What this means for EU-funded projects

For organisations preparing Horizon Europe, Interreg, LIFE, Digital Europe, New European Bauhaus or EU-Ukraine cooperation projects, the discussion offers several practical lessons.

First, reconstruction projects need to connect infrastructure with people. Technical solutions should be designed around community needs, safety, accessibility and long-term use.

Second, sustainability should be integrated from the beginning. Energy efficiency, renewable energy, circular materials and climate adaptation should not be added later as formal requirements.

Third, communication and stakeholder engagement are essential. Communities must understand, trust and participate in the process.

Fourth, local ownership should be visible in the consortium structure. Ukrainian partners should not only be pilot sites or beneficiaries. They should have meaningful roles in design, implementation and decision-making.

Fifth, exploitation and impact planning matter. Reconstruction projects should create long-term value beyond the project lifetime: skills, methodologies, local capacities, partnerships and replicable models.

Sixth, cultural and psychological dimensions should not be ignored. Public spaces, schools and community buildings shape how people recover, connect and imagine the future.

These points are highly relevant for EU-funded innovation projects. They show why communication, dissemination, exploitation, impact strategy and stakeholder engagement are not administrative tasks. They are part of project success.

Nexuswelt’s perspective

For Nexuswelt, the discussion at the Festival of the New European Bauhaus was highly relevant to our work in EU-funded innovation projects and EU-Ukraine cooperation.

Through Nexuswelt Ukraine, we see strong potential to support practical connections between Ukrainian organisations and European partners. This includes universities, SMEs, municipalities, research organisations, innovation actors, civil society initiatives and regional stakeholders.

Our role is to help build bridges between policy priorities and practical project implementation.

In the context of Ukraine reconstruction and the New European Bauhaus, this can include:

  • consortium and proposal support for EU-funded projects
  • communication and dissemination strategies
  • stakeholder engagement with Ukrainian and European actors
  • impact and exploitation planning
  • visibility for project results and local initiatives
  • support for EU-Ukraine cooperation in Horizon Europe, Digital Europe, LIFE, Interreg and related programmes
  • community-focused communication around reconstruction projects
  • support for positioning Ukrainian partners in European innovation ecosystems

The discussion in Brussels confirmed that Ukraine’s reconstruction should not be treated only as a technical or financial challenge. It is also a European cooperation and innovation challenge.

The goal should be to rebuild in a way that strengthens communities, respects local identity, supports resilience and creates long-term opportunities.

Conclusion: rebuilding with dignity, resilience and trust

The Festival of the New European Bauhaus showed why Ukraine’s reconstruction requires more than speed.

Speed is necessary. But speed alone is not enough.
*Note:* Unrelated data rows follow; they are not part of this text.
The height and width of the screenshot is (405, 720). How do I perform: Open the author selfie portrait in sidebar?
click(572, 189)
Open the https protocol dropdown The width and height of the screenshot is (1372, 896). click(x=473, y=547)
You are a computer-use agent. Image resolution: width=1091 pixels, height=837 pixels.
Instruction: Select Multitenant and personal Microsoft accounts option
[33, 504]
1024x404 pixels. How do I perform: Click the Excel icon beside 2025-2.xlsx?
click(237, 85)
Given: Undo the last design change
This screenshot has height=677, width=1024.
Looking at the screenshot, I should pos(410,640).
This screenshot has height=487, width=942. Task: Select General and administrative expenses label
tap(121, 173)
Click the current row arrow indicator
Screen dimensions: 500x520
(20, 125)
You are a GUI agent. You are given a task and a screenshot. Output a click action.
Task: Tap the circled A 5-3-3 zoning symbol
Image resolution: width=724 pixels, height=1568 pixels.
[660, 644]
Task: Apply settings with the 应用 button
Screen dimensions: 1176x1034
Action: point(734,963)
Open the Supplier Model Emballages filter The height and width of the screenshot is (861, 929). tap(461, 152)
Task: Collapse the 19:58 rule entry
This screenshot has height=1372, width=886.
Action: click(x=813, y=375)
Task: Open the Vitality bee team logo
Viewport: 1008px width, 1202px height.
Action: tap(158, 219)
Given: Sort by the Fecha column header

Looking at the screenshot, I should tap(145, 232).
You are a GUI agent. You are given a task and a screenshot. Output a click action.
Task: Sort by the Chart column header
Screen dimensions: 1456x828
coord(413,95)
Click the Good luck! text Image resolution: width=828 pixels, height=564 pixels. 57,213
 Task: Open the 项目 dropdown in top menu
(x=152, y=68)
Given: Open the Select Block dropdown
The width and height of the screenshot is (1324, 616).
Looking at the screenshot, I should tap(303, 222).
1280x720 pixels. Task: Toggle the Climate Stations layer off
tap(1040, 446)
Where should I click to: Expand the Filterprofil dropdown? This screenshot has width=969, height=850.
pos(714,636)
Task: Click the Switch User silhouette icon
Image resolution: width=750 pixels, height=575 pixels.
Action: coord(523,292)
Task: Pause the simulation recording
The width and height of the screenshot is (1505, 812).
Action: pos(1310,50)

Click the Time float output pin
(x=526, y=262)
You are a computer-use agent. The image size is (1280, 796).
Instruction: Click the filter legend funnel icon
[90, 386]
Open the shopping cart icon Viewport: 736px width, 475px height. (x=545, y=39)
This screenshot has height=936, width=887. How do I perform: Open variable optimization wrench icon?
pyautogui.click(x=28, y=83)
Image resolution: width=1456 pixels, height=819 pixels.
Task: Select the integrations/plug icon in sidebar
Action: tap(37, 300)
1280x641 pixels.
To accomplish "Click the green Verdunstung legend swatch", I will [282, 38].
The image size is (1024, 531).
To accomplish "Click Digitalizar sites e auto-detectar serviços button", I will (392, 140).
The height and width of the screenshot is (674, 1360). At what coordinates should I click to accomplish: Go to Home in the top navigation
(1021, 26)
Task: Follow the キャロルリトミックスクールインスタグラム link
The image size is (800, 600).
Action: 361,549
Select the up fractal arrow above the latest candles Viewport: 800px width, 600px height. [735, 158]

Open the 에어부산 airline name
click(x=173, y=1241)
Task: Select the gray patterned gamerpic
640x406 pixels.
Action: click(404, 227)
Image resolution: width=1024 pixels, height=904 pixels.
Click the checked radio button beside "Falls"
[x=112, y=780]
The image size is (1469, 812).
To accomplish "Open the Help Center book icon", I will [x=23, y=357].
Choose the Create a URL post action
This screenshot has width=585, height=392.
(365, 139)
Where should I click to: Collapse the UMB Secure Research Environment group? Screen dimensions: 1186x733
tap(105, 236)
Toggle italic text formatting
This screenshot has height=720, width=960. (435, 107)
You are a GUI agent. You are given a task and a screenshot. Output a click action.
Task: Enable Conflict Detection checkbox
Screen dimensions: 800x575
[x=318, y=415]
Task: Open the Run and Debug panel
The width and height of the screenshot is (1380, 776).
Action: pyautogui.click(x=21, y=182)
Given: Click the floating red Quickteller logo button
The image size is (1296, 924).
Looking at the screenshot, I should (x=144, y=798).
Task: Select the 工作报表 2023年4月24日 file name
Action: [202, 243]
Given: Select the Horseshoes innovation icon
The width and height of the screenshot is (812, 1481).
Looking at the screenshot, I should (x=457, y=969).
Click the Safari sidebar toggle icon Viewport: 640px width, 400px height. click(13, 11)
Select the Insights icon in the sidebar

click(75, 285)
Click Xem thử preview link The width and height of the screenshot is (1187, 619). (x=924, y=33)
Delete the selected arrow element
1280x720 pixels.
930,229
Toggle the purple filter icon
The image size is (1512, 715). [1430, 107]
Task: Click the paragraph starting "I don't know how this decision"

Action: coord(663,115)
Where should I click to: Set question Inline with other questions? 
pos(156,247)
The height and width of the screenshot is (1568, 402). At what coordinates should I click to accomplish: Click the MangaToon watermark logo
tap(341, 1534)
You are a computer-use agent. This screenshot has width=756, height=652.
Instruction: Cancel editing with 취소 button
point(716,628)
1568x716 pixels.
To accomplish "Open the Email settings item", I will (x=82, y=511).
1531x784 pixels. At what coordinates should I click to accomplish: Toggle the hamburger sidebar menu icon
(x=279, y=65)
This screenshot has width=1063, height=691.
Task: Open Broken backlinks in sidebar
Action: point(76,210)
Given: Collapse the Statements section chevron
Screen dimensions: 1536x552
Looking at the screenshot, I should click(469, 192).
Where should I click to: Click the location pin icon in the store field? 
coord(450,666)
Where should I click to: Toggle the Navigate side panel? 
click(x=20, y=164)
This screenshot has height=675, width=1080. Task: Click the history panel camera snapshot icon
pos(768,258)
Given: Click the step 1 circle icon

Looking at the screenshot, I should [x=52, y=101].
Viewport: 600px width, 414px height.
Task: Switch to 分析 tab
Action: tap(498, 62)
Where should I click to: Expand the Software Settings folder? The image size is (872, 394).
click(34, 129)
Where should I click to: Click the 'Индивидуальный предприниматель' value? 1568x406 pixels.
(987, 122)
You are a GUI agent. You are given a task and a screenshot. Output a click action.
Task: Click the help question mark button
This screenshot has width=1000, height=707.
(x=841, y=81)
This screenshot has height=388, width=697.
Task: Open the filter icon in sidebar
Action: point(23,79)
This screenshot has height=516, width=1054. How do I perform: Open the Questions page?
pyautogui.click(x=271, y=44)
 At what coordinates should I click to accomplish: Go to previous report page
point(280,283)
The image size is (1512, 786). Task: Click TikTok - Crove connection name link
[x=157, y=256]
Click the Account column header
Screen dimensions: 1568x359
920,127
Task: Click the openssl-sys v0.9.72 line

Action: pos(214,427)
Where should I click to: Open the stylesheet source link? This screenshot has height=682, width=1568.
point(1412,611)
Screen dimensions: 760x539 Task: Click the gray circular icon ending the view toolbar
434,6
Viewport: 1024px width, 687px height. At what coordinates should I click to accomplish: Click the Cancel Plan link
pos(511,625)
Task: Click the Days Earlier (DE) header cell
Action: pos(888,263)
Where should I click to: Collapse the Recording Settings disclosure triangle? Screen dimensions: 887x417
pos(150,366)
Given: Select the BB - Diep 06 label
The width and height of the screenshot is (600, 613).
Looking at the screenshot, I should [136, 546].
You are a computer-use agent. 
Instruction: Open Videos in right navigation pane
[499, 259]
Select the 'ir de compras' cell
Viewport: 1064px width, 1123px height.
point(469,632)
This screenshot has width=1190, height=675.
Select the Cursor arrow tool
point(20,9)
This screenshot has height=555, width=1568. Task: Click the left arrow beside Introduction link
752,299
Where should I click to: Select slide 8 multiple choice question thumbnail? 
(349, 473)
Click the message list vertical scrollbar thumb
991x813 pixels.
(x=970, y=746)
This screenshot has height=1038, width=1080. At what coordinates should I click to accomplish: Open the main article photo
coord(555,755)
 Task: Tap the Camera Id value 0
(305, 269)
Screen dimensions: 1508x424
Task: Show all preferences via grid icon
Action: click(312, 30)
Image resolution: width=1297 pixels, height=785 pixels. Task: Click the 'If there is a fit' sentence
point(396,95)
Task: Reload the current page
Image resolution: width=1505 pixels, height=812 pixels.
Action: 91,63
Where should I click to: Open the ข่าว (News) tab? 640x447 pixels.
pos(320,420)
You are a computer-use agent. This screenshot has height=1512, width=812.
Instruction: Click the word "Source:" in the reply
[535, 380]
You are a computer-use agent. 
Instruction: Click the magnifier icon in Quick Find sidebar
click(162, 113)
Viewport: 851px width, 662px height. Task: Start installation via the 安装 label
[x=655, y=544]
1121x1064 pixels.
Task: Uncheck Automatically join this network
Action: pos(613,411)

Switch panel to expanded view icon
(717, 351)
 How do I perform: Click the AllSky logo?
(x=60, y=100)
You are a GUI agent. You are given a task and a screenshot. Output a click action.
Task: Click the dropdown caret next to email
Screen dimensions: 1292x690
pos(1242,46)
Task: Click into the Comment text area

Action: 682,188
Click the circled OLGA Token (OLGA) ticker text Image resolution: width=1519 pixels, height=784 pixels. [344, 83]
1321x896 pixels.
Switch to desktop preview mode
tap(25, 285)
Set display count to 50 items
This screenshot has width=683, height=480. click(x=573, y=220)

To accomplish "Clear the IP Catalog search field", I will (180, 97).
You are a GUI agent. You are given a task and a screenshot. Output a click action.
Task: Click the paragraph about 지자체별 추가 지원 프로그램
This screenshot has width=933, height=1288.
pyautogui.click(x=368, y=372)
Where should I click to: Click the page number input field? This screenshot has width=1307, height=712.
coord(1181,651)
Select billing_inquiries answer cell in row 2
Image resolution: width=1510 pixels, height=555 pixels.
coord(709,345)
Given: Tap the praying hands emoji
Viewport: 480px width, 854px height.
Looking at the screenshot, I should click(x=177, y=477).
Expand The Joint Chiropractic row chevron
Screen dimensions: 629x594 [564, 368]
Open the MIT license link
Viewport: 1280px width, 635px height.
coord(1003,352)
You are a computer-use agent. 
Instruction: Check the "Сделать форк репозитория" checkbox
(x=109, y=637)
Ukraine needs reconstruction that is sustainable, inclusive, beautiful and community-driven. It needs schools and shelters that support safety and dignity. It needs public spaces that restore trust and belonging. It needs cultural and innovation hubs that help communities continue to work, learn and create. It needs local ownership, transparent governance and strong cooperation between Ukrainian and European partners.

The New European Bauhaus offers a valuable framework for this discussion because it connects the built environment with people’s lives.

For Ukraine, this means that reconstruction should not only restore what was destroyed. It should help build the conditions for a resilient, democratic and future-oriented society.

For Europe, it means that Ukraine’s experience can become a source of learning, innovation and deeper cooperation.

And for EU-funded projects, it means that the future of reconstruction will depend on partnerships that can connect infrastructure, sustainability, community engagement, communication, exploitation and real impact from the very beginning.